Kâinattaki senaryoya biraz dikkatli bakınca, özü itibariyle insanın araçlaşmak, nesneleşmek, sömürülmek ve diğer varlıkların boyunduruğu altına girmek için yaratılmadığını görürüz. Bunu bize insanın maddi, manevi üstün donanımı ve insanlığın birikim ve aktarımlar üzerinden kurduğu medeniyet söylemektedir. Her türüyle kölelik insan fıtratına zıttır ve onu bunalım ve mutsuzlukların kucağına atar. Modern bireyin derûnundaki sıkıntıları duymamak adına, çözümü maddi tüketim, teknolojik eğlence araçları ve bilinci uyuşturucu farklı metod ve mecralarda aramasının kökeninde esasen bu durum yatmaktadır.
Evet, modern birey (kendisi farkında olsun olmasın) boynuna atılan sayısız kementlerle köleleştirilmiştir ve bu durumun sonucu olarak da mutsuzdur. Günümüzde insan endişeleriyle, korkularıyla, beklenti ve motivasyonlarıyla esaret altına alınmış; fıtratına aykırı değerler ona dayatılıp, empoze edilmiştir. İkilemlerinin, çıkmazlarının, hırçınlık ve huzursuzluklarının temelinde bu yatmaktadır.
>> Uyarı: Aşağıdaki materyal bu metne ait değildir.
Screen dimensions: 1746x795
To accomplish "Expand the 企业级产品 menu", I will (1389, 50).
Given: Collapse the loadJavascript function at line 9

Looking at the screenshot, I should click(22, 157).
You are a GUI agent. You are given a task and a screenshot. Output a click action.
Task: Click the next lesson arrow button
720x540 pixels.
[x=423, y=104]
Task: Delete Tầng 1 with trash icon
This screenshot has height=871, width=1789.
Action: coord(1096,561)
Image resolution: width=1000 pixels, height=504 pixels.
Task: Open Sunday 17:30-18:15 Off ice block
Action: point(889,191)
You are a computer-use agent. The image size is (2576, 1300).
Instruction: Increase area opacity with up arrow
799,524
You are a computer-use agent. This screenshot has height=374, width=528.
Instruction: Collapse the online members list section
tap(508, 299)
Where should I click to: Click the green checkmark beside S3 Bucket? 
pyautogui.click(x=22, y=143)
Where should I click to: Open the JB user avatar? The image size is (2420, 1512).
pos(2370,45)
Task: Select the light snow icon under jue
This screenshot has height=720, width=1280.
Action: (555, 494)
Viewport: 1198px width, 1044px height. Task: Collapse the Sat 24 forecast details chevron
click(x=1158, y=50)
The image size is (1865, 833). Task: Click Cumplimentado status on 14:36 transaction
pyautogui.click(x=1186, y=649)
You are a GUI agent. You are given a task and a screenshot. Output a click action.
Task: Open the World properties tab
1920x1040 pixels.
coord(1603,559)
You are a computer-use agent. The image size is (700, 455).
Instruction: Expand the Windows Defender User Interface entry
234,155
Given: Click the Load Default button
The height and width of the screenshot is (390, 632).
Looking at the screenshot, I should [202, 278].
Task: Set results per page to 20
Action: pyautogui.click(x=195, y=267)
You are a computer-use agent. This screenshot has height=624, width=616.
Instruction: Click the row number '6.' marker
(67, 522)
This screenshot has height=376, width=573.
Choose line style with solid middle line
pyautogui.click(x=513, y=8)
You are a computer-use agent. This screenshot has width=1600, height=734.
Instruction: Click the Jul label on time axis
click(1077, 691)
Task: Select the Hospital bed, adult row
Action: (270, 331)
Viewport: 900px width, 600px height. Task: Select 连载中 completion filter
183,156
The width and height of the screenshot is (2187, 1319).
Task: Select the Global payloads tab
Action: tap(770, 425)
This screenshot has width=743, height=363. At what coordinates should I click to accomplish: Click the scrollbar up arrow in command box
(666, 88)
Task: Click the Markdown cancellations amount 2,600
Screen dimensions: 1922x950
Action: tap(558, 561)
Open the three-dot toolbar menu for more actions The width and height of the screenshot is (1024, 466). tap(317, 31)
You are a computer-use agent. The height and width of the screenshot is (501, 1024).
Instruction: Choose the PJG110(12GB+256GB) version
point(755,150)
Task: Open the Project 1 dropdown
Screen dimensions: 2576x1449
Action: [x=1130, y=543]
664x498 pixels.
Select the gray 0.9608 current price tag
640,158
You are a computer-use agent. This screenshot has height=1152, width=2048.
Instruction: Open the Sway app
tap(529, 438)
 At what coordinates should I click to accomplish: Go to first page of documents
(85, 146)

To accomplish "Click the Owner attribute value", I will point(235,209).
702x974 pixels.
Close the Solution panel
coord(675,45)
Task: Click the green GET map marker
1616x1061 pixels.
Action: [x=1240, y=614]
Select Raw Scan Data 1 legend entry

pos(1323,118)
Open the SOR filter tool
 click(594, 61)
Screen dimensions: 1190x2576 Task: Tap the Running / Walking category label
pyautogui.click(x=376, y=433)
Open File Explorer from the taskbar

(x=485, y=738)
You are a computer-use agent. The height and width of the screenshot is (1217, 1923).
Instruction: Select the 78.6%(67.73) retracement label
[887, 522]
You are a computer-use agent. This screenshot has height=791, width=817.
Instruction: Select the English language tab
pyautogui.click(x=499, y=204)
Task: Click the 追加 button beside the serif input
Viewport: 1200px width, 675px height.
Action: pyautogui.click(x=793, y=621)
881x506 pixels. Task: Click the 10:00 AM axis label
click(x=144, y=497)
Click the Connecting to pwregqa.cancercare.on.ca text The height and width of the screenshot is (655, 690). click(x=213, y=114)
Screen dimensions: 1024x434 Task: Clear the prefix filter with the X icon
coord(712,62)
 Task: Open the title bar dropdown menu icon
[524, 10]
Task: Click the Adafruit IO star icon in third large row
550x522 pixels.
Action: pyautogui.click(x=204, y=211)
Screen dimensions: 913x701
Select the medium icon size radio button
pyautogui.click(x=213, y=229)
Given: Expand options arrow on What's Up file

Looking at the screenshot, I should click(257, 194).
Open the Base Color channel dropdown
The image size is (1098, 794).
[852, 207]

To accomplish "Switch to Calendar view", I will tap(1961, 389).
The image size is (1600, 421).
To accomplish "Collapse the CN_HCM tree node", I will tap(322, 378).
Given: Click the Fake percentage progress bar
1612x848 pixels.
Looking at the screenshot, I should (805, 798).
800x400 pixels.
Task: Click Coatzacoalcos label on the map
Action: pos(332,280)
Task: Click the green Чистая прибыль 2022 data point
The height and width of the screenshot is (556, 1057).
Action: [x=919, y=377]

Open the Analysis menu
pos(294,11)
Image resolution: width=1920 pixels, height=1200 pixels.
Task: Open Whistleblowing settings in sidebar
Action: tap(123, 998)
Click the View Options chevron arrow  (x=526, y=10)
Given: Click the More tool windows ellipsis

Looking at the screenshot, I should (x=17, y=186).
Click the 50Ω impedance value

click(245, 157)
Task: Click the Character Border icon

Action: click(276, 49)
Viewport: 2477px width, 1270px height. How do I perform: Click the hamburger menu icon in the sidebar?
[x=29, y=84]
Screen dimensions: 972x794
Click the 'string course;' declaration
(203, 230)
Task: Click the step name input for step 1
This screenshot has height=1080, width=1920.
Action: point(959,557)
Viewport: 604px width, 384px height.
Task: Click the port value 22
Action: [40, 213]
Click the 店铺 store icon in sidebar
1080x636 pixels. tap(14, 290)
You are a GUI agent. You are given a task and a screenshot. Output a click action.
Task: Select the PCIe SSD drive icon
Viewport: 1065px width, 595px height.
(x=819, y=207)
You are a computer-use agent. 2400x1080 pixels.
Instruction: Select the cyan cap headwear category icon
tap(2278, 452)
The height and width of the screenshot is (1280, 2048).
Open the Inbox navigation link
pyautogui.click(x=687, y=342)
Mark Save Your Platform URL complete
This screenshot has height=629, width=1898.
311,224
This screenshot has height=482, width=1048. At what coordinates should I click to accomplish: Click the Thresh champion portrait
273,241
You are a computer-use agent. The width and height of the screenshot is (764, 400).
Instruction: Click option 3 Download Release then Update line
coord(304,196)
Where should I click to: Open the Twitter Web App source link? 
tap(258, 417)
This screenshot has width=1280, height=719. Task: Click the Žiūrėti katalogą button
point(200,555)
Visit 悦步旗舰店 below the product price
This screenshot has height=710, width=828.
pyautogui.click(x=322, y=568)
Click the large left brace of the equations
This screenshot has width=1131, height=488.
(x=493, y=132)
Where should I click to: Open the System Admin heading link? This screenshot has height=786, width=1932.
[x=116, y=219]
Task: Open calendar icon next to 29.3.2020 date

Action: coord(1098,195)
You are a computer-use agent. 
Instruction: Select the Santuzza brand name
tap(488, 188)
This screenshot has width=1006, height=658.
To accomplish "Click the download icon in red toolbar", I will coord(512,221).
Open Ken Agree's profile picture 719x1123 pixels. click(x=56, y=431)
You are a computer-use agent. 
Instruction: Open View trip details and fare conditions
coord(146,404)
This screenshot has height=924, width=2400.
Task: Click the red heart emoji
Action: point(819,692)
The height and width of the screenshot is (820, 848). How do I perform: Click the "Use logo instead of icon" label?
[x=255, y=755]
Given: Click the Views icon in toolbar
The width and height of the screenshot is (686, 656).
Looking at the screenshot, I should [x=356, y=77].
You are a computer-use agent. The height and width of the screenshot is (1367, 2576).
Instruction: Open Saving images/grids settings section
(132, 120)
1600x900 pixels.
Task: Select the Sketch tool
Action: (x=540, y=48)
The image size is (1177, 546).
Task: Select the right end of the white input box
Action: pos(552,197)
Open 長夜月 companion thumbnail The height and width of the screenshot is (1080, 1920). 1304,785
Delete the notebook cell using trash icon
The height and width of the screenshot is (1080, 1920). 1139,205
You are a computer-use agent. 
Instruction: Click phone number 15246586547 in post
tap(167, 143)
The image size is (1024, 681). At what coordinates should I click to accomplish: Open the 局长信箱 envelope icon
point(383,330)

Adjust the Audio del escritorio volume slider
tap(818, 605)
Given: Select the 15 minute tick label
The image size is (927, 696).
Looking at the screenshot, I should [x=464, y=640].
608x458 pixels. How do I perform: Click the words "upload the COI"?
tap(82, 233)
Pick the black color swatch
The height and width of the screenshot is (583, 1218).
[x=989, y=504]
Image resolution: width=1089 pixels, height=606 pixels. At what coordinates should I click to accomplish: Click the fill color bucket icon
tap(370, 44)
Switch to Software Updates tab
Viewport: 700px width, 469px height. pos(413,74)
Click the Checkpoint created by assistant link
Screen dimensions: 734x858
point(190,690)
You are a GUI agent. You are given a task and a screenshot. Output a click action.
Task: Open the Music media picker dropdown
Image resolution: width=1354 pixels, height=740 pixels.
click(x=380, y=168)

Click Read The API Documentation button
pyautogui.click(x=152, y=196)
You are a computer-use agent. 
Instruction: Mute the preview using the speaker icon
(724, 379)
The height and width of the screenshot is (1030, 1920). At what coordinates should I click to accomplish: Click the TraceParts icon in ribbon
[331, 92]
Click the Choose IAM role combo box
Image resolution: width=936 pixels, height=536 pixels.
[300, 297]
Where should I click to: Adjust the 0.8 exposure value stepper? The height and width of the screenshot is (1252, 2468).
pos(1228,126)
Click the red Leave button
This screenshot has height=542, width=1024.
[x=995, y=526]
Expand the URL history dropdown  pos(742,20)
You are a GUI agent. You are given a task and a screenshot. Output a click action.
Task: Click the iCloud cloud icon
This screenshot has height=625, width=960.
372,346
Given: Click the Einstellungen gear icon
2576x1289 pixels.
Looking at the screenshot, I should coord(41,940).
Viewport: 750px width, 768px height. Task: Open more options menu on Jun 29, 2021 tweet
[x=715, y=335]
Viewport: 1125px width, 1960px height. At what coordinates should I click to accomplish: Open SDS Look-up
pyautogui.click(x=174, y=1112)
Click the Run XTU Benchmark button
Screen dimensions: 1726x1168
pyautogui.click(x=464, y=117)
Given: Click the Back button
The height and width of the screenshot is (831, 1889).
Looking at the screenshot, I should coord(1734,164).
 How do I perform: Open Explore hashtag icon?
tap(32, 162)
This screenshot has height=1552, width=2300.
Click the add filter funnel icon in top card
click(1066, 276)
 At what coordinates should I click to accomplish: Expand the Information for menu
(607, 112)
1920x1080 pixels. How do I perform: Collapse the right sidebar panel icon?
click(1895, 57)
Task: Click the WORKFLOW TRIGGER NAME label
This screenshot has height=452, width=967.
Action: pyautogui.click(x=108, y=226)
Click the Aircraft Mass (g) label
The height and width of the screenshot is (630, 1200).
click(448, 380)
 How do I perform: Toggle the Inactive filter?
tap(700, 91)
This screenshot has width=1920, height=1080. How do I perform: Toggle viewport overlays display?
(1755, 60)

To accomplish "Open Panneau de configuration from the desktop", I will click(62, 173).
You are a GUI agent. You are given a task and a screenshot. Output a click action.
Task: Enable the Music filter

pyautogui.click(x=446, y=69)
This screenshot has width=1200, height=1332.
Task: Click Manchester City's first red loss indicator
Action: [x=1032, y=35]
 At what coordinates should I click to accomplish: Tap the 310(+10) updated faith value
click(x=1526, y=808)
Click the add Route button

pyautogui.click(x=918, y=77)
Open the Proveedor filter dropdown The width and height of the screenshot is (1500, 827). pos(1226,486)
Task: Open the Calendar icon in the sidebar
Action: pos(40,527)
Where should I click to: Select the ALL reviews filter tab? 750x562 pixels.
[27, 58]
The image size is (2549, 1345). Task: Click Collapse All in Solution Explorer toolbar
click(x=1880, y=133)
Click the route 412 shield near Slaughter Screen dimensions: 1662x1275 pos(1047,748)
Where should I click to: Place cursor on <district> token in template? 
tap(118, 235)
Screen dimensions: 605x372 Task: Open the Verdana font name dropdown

Zira özünde ahsen-i takvîm (çokboyutlu olarak tam ve en güzel kıvamda yaratılmış olma) sırrını, yeryüzünde ilahî ahlâkın temsilcisi olma şerefini ve Allah’ın muhatabı ve halifesi olma potansiyelini taşıyan bu şerefli varlığın izzeti ayaklar altına alınmış, sürüleştirilmiş ve köleleştirilmiştir. Bu bir realitedir. Özellikle son birkaç yüzyılda (sanayi devrimi ve modernite ile birlikte) bu hâl zirve yapmış ve modern insan acımasız birçok küresel sistem ve yaklaşımın çarkları arasında ezilmiştir ve hâlâ da ezilmektedir.
Bugün insan mutsuz, tatminsiz, bencil ve hırçındır; zira onuru elinden alınmış, izzeti çalınmış; kapitalizm ve postmodernizmin dişlileri arasında tüketici/edilgen konum kendisine layık görülmüştür. İşin acı tarafı ise, insanlar şuuru kadükleştirilmiş kitleler (yığınlar, sürüler, kalabalıklar) haline getirilirken, bireysellik ambalajında kendilerine satılan özgürlük ilüzyonunu gönüllü olarak satın almalarıdır.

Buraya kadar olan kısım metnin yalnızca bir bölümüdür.